▸ **USING THE INFORMATION**:
**A)** Return verbatim the portion of the essay on fearing death that begins at the words "Within a few" and stops after "in this body.".
**B)** Supply the next part of the essay on fearing death, beginning after its final sentence.

What would life be like if we didn’t fear death?
Would we spend our time living instead of hedging against death?
Imagine not fearing death. Whatever comes up, this is no problem. I keep going. Before I know it, I’ll be in my astral body for more adventures. What’s the big deal?
If we didn’t fear death, we couldn’t be threatened by anybody. Or any terrorists.
Terror loses its strength. (Oh, whatcha gonna do? Kill me? As if!)
If we didn’t fear death, we wouldn’t spend so much stress on our ailments. (And they might leave, for lack of stress. Stress, after all, being the source of dis-ease.)
If we didn’t fear death, we wouldn’t spend 50% of heath care costs in futile efforts to keep weary bodies alive long past their functionality.
Can we understand the body is just a vehicle for us? An overcoat we will shed? A deep-sea diving suit we borrow so we can experience this dense plane of existence?
Within a few years of arriving on the planet, most of us begin to see that everything dies.
Yup, that’s the way it looks. I landed here where nothing and nobody seems to last.
Secretly I think I won’t die. Oh, those older people are dying, and this young one had an accident, but me, I just go on forever in this body.
What is this assumption we make? Why do we run away from our own “death”?
I think deep inside, we know our being doesn’t die.
So here we are, most of us, fearing death. Yet many of us believe in spirits, believe in the spirit realm. (Polls in 2013 found 45% of Americans and 52% of the British believe in ghosts. I’ll bet the worldwide percentage is even higher, considering Chinese ancestor veneration and other cultural traditions.)

▸ **ENTRIES SHOWN**:
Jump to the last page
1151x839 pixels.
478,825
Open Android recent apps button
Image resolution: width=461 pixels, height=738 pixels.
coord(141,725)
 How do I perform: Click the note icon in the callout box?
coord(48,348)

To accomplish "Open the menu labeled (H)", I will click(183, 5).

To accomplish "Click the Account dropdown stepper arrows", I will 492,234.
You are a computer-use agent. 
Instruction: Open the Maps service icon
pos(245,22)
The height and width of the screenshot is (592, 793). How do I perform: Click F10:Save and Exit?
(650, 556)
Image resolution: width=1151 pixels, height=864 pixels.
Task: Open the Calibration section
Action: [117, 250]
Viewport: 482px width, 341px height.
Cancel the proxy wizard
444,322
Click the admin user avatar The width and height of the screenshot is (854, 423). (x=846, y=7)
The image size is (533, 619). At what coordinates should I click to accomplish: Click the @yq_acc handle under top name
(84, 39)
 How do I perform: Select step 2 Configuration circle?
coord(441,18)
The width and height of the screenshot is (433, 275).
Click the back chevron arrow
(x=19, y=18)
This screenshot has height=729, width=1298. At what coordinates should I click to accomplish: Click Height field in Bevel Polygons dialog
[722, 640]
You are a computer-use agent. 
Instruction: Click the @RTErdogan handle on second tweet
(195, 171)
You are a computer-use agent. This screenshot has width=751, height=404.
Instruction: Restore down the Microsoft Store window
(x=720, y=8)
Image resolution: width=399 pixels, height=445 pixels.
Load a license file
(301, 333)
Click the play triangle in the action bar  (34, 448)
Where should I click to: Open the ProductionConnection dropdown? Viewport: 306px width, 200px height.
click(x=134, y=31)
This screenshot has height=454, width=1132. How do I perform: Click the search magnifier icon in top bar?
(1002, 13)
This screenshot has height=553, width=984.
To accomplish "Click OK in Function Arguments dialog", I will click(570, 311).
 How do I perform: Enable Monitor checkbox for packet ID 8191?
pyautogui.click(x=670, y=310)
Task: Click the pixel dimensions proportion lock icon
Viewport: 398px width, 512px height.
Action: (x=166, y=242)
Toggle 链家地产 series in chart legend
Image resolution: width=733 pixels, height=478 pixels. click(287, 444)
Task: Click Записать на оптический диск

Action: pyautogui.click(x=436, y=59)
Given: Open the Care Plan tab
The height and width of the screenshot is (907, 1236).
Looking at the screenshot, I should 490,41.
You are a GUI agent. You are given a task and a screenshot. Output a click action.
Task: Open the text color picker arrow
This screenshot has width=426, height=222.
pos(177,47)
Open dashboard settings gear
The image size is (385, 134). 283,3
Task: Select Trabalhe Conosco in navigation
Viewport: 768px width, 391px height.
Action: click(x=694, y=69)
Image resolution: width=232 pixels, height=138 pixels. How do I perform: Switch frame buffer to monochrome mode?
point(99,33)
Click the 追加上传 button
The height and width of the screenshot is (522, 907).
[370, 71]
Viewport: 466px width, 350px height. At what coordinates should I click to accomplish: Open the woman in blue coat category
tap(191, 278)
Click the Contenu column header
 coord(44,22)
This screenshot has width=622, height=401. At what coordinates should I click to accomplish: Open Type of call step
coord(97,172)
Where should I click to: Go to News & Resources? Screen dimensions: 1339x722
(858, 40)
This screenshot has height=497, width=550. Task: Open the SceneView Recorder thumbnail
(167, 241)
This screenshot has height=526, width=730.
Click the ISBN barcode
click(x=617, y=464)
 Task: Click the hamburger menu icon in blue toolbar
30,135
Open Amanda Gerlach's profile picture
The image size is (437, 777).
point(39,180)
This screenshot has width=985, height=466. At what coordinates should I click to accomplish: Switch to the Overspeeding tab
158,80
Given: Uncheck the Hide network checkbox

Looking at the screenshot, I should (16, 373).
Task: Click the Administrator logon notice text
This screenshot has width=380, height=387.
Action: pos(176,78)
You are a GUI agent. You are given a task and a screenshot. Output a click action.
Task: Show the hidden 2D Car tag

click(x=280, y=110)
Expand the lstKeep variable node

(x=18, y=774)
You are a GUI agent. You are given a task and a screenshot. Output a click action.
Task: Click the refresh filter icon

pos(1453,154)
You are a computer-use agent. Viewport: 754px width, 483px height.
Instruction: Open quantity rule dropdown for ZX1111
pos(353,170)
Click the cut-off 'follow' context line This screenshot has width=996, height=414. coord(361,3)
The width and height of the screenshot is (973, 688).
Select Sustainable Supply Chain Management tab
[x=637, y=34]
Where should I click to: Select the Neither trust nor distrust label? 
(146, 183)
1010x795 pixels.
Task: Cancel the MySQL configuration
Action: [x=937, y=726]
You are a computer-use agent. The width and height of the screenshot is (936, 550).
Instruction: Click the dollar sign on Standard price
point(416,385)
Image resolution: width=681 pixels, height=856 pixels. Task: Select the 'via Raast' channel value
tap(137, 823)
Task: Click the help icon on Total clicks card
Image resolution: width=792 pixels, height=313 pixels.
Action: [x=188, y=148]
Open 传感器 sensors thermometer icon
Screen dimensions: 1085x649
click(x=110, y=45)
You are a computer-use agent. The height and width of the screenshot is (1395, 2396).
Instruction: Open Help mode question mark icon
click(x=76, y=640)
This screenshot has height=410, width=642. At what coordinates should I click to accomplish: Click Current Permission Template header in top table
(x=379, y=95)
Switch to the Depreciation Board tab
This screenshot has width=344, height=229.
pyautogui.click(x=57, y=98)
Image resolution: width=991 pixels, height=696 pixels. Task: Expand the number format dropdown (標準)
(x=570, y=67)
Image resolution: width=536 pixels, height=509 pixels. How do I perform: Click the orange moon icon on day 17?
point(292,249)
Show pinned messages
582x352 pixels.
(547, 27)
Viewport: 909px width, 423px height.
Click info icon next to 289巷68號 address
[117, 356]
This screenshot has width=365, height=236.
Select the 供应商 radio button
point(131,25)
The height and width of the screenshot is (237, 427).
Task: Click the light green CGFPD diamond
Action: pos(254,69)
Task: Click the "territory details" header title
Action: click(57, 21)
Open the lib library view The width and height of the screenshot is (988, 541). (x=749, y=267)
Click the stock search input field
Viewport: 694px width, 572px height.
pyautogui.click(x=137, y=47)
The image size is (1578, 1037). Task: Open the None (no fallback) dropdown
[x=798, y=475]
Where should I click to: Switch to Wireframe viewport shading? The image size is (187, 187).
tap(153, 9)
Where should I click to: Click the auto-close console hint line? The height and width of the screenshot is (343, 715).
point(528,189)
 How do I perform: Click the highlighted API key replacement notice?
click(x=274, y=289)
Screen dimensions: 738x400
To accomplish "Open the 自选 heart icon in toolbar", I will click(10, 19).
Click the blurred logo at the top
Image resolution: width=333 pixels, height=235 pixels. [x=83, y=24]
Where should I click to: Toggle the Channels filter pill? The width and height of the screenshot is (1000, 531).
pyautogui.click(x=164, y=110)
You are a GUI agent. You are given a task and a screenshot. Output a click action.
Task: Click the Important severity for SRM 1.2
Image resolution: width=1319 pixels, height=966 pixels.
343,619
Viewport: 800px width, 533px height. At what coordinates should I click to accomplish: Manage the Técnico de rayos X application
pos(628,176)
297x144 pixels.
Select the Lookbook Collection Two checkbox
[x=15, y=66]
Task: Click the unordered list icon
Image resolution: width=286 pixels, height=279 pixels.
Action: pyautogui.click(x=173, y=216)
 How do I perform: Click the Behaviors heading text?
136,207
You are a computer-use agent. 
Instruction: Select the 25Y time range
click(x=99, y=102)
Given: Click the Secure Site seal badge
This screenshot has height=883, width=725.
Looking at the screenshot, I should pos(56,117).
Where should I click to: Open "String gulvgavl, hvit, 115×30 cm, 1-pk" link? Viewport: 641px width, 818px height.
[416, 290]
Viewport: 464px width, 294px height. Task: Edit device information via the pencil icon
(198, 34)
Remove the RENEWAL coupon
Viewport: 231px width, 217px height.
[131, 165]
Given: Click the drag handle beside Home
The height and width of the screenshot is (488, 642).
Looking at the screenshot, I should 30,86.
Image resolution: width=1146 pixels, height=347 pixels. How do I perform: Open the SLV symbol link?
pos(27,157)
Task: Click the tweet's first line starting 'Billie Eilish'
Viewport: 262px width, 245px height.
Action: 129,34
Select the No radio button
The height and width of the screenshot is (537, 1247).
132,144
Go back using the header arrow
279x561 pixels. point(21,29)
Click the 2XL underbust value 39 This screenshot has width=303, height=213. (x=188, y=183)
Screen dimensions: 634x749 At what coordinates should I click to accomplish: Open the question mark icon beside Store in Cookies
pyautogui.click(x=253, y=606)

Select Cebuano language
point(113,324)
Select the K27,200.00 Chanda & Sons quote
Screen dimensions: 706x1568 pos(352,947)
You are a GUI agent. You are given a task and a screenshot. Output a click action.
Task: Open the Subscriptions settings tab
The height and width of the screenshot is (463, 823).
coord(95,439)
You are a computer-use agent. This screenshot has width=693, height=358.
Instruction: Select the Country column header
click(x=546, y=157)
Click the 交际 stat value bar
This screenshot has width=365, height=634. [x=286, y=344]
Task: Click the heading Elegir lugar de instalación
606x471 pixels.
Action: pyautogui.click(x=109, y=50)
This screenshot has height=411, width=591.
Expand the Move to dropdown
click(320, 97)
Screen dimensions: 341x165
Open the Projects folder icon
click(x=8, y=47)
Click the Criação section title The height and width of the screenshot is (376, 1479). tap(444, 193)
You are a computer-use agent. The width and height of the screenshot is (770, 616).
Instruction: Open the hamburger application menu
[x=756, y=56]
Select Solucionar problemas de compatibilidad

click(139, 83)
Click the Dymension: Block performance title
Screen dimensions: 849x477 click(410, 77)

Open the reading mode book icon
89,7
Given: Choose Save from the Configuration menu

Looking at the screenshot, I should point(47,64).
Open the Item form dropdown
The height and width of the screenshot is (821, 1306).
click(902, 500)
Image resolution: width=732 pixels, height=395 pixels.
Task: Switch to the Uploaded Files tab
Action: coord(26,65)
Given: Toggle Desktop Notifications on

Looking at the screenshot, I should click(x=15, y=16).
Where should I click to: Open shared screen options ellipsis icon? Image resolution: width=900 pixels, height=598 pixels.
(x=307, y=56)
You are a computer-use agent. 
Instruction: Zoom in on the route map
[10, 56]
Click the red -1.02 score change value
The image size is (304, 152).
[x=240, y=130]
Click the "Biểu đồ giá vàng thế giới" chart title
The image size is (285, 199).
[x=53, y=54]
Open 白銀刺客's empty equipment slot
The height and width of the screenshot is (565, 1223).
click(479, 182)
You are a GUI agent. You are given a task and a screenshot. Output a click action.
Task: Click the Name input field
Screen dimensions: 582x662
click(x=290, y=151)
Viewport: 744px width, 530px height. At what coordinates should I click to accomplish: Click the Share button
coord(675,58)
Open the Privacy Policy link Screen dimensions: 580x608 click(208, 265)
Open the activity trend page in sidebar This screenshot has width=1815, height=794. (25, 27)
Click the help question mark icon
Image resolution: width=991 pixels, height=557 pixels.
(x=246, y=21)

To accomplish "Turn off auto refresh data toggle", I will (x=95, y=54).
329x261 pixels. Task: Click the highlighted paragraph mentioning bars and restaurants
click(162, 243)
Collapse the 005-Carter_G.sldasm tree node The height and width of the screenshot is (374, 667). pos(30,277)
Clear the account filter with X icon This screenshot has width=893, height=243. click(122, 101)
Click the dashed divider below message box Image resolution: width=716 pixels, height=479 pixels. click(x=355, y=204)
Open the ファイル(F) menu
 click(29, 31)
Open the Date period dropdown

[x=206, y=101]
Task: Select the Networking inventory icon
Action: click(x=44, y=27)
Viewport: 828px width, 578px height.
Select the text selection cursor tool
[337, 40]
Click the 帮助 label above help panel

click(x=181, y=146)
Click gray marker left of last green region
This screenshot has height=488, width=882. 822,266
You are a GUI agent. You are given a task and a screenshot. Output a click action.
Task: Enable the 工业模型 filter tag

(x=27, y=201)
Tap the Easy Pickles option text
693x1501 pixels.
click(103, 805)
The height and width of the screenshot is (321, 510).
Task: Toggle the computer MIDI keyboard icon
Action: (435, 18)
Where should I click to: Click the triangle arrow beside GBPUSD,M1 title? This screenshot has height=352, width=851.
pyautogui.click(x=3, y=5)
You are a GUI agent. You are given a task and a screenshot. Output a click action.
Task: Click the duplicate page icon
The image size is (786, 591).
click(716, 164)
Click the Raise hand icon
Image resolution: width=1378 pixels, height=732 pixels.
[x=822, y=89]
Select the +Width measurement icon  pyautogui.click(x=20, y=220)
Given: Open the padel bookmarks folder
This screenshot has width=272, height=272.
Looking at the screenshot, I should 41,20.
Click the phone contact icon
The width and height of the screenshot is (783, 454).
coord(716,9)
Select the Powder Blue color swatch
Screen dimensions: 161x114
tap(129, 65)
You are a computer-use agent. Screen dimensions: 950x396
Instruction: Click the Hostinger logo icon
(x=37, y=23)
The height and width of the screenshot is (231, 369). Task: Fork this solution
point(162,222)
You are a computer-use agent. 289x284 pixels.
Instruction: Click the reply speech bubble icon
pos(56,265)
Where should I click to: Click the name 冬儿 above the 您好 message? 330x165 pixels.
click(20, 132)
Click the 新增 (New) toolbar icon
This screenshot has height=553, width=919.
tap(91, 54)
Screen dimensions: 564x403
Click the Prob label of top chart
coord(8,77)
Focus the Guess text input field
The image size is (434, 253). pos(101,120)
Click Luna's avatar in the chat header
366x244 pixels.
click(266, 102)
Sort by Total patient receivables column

▸ **RESPONSE LIST**:
**A)**
Within a few years of arriving on the planet, most of us begin to see that everything dies.
Yup, that’s the way it looks. I landed here where nothing and nobody seems to last.
Secretly I think I won’t die. Oh, those older people are dying, and this young one had an accident, but me, I just go on forever in this body.

**B)**
Turning to Logic:
I fear death.
I believe in spirits.
Can I connect these two thoughts and realize I’m going to feel fine as a spirit myself?
In this Death-No-Such-Thing series, I’d like to hear your stories, and tell you some of mine.
Do you or your friend have stories around the departure of a loved one?
My grandma, for instance, was temporarily living with my aunt, preparing for the next step in her care. But the night before an appointment, she told my aunt, “No, we’ve changed the plan.” Hours later she passed to the next realm.
Some comments made by the elderly might be heard as confusion, but some are spot-on truth. I’ve often heard patients in ICU, nearing the end, speaking with their own circle of departed relatives, or dreaming of them. Invariably, as they approach the Door, they engage in these conversations at the bedside, often shared among family members.
“Oh, I saw Oliver again. He’s hanging around here. He takes my hand, and it feels lovely.”